More apt than Dr. Frankenstein, Gaar built a fairly smooth-running monster out of the many gray areas of Hendrix's life and work, cross-stitched with stuff mined from archival flotsam and jetsam of the Seattle scene, and coated it in the heavy-hitting velvet armor of a fabulous bit of cover art.
There are only three reasons anybody ponies up the cash for a coffee table book. The first reason is to just put it on the coffee table so people can walk by it and notice that you're the kind of person that has coffee table books. They make nice decorations for flat surfaces. The second thing you can do with a coffee table book is flip through it and look at the glossy pictures. The third thing you might want to do with a coffee table book is actually read it. Whatever the reason for your purchase, Gillian G. Gaar's new coffee table book, Hendrix: The Illustrated Story, is a delightful experience.
Hendrix: The Illustrated Story
Gillian G. Gaar
The cover of the book is truly gorgeous. It lays out an illustration of Hendrix at the mic, right hand and guitar headstock in the foreground, using a series of neon yellow and orange mixed with acid blue and purple. It really pops, even at a distance. But when you get up close, you realize that the black space on the cover is actually velvet! In addition to the fine, lush hand feel of the velvet, it adds an eerie extra texture to the illustration itself, resulting in a pretty trippy three-dimensional effect. If you want to buy a book just because it looks good on the coffee table, you really can't do better than the stunning, psychedelic swirls and velvet on this Hendrix cover. I have plenty of coffee table books, and Gaar's cover art is simply unmatched; it immediately outshines any other book cover in its vicinity.
Something I've often admired about Gaar's approach to picking photography for these books—she's done others on Elvis, the Beatles, the Doors, and Springsteen—is that she never goes for the standard, iconic images that we've already seen on the covers of music magazines or documentaries about Woodstock. She tends to go for international or obscure images, like unusually striking posters from less hyped shows and old ticket subs or imported record covers with different track listings than the versions that were released stateside. Books about a rock star tend to feature mainly photographs of that artist being singularly front and center, but Gaar's approach allows us to see Hendrix in a variety of different scenes, including playing backup in his early bands or socializing with women at parties. The overall effect of these photos is a more completely human portrait of a superstar.
A lot of people forget, or perhaps never even knew, that Jimi Hendrix was a native of Seattle. Many of the photos of stuff around the Seattle scene were taken by Gaar herself, and this is also the thing that makes the text of her coffee table book worth reading. She's been documentin music in Seattle for decades, including especially strong contributions to the history of Nirvana. As a result, Gaar is able to paint a more complete picture of Hendrix's youth in Seattle, as well as book-ending his story—which most other biographies tend to convey as having taken place primarily in the United Kingdom—with analysis of how his estate and legacy have played out in the city of Seattle up to the present date. Gaar's instinct for the story of her city creates a compellingly distinct angle on Hendrix's history. She simply has greater access to primary resources regarding the beginning and the end of the musician's life, but even where accounts conflict, Gaar shines mainly by stepping out of the picture. She's happy to present without comment the variety of mythic things that have been alleged about Hendrix. Rather than strive for a label of "definitive", which is largely beyond the reach of any broad coffee table book about a rock star, she simply presents all sides and lets them lie.

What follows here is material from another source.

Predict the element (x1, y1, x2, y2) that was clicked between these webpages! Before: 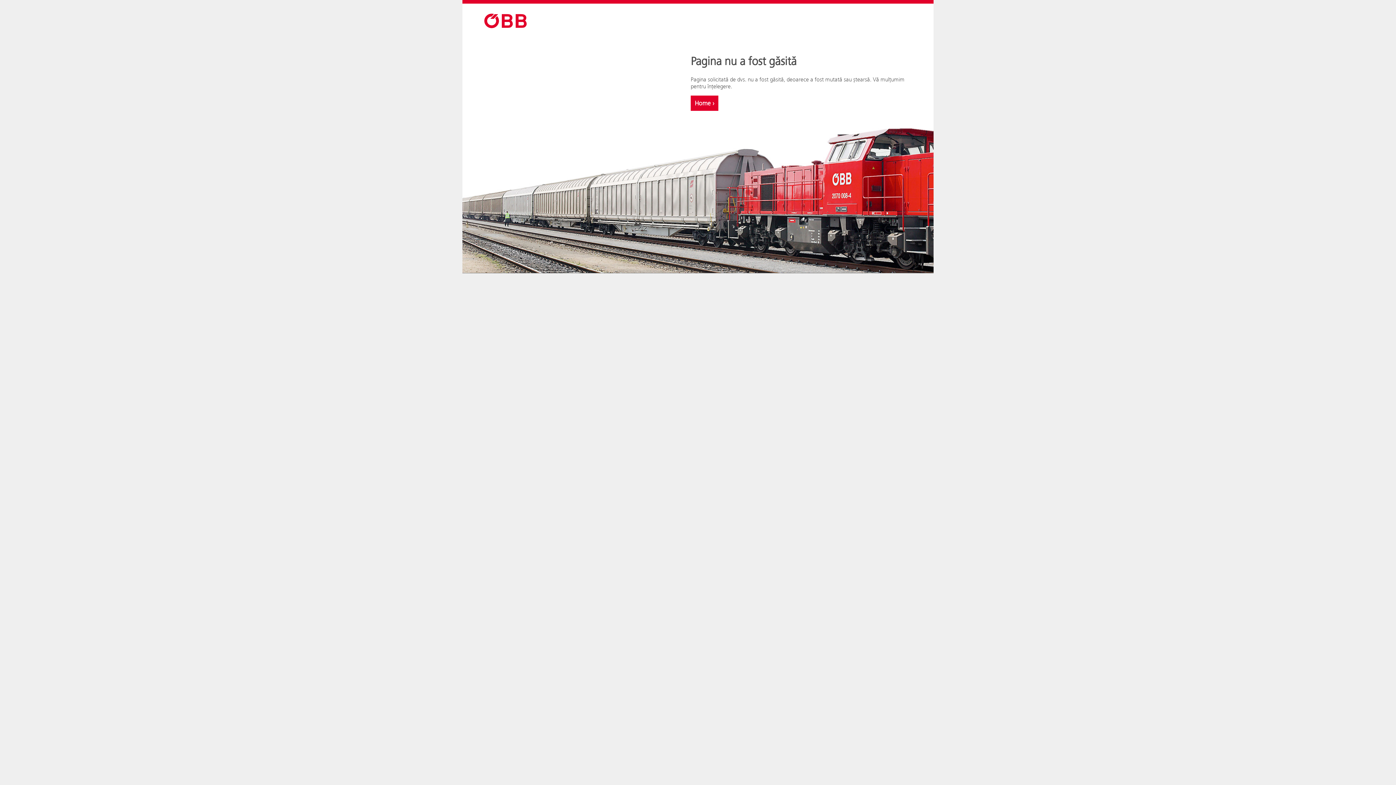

Whether you just want to ogle the cover, or flip through the photos, or actually read about the life of Jimmy Hendrix, Gillian Gaar's new coffee table book, Hendrix: The Illustrated Story, has something to offer. You'll notice it's an illustrated "story", not a history. Many of the subtitles of her other books use "history" instead, but for such a short life, the actual facts of the thoughts or deeds of Hendrix remain remarkably vague. So much the greater, then, is Gaar's accomplishment here. More apt than Dr. Frankenstein, she's built a fairly smooth-running monster out of the many gray areas of Hendrix's life and work, cross-stitched with stuff mined from archival flotsam and jetsam of the Seattle scene, and coated it in the heavy-hitting velvet armor of a fabulous bit of cover art—just in time to reflect anew on what would've been Hendrix's 75th year on this planet.